INFORMATION GIVEN >>
※ ※ ※

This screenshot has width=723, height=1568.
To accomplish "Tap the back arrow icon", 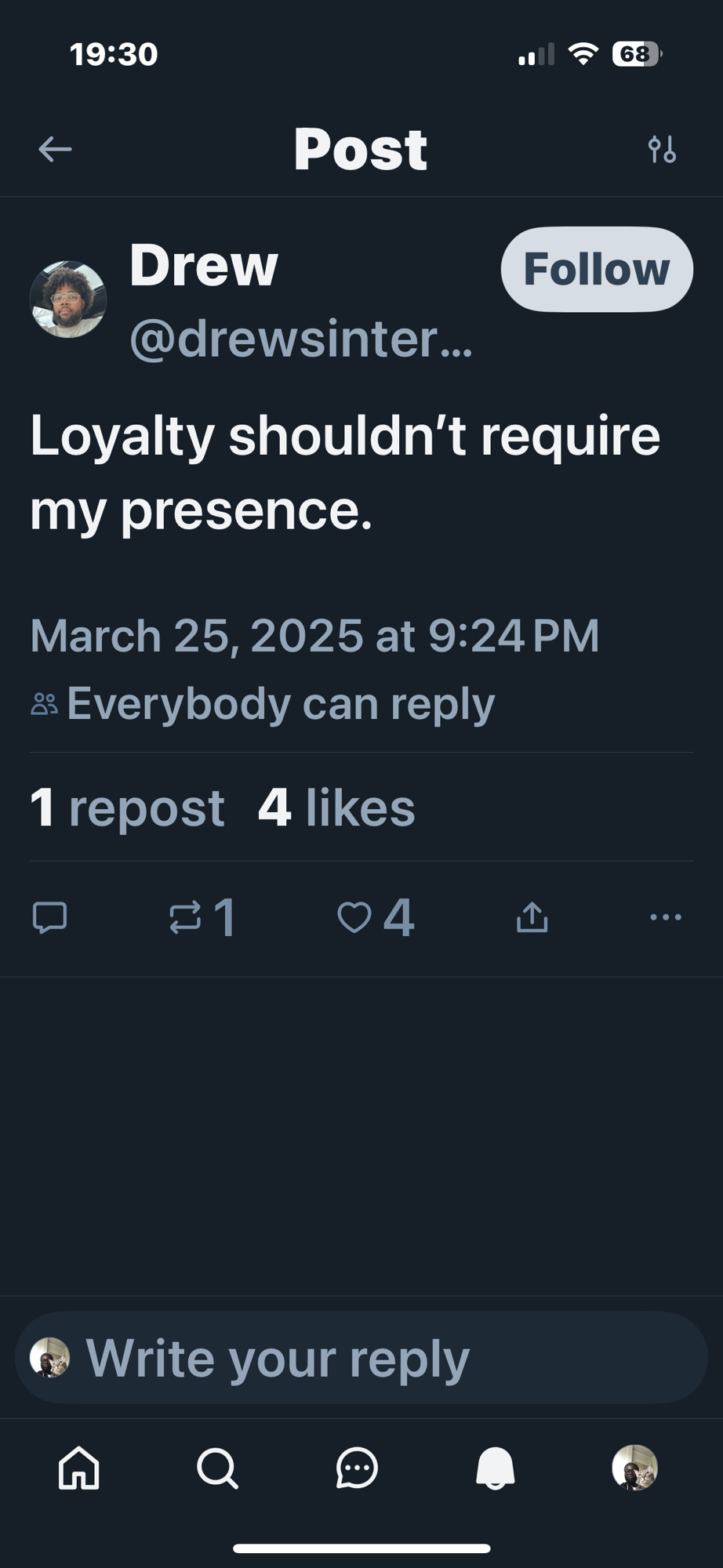I will point(55,149).
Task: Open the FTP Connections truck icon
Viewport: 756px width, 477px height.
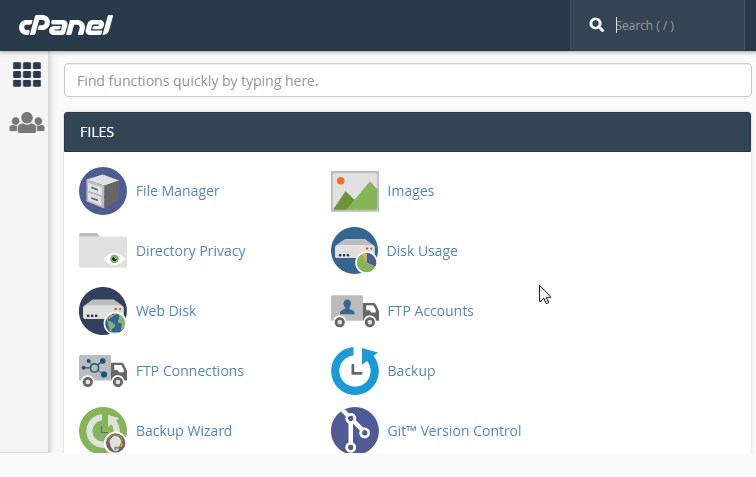Action: coord(103,371)
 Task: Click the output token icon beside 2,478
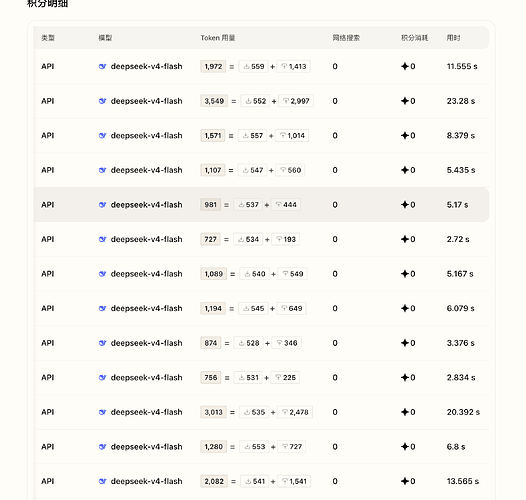285,412
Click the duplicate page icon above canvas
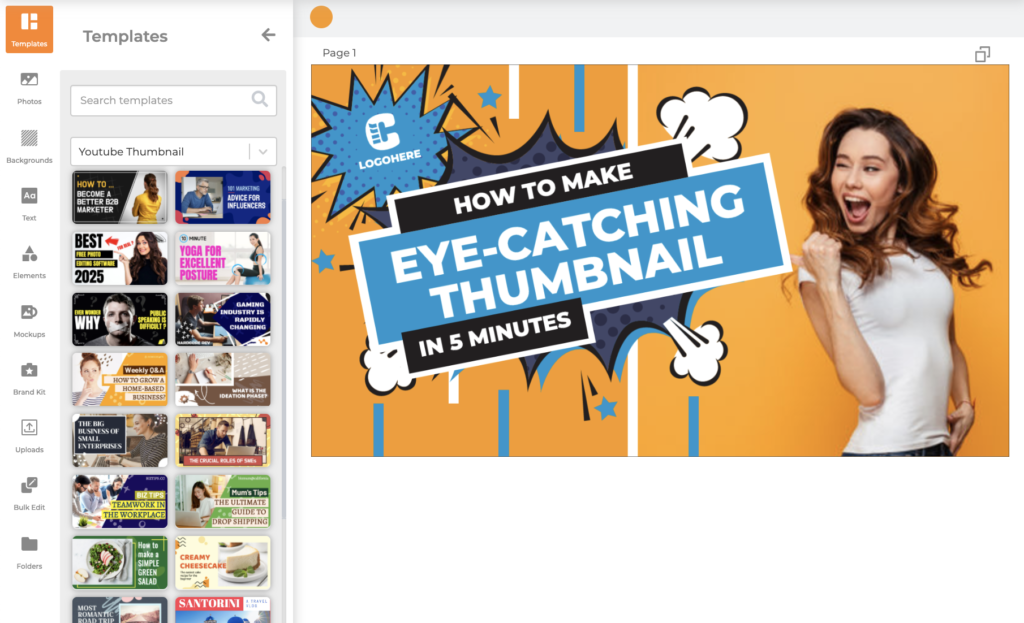This screenshot has height=623, width=1024. pyautogui.click(x=982, y=54)
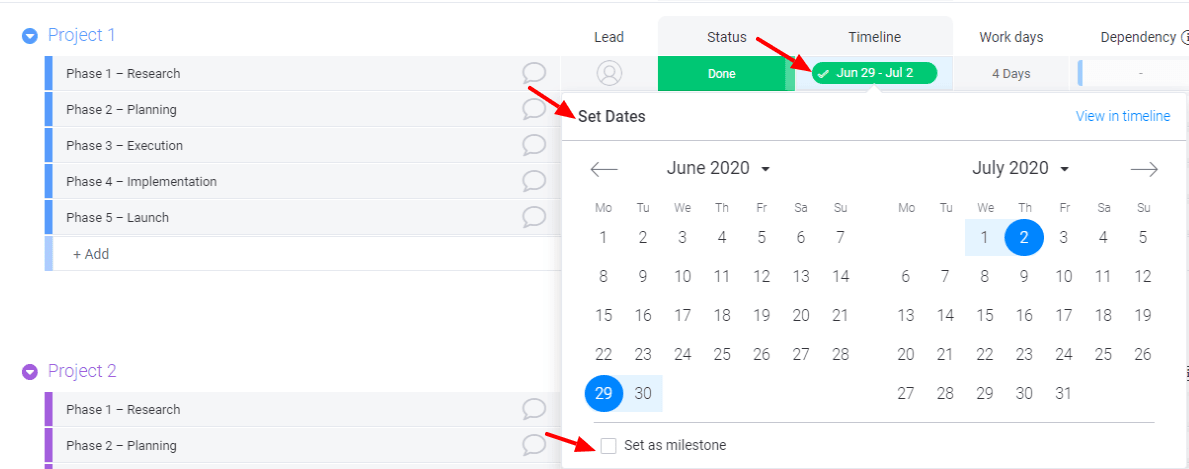Image resolution: width=1189 pixels, height=469 pixels.
Task: Open the View in timeline link
Action: click(x=1122, y=116)
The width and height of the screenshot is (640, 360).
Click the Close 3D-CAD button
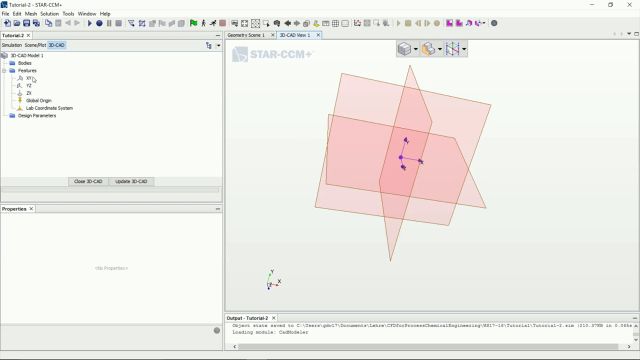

※ ※ ※

Please copy the data above word for word, but only from the line that contains "Task: Click the" through the final line, both included, and without the pictures.

OUTPUT >>
 Task: Click the output token icon beside 2,478
285,412
Click the duplicate page icon above canvas
This screenshot has height=623, width=1024. pyautogui.click(x=982, y=54)
Image resolution: width=1189 pixels, height=469 pixels.
Task: Open the View in timeline link
Action: click(x=1122, y=116)
The width and height of the screenshot is (640, 360).
Click the Close 3D-CAD button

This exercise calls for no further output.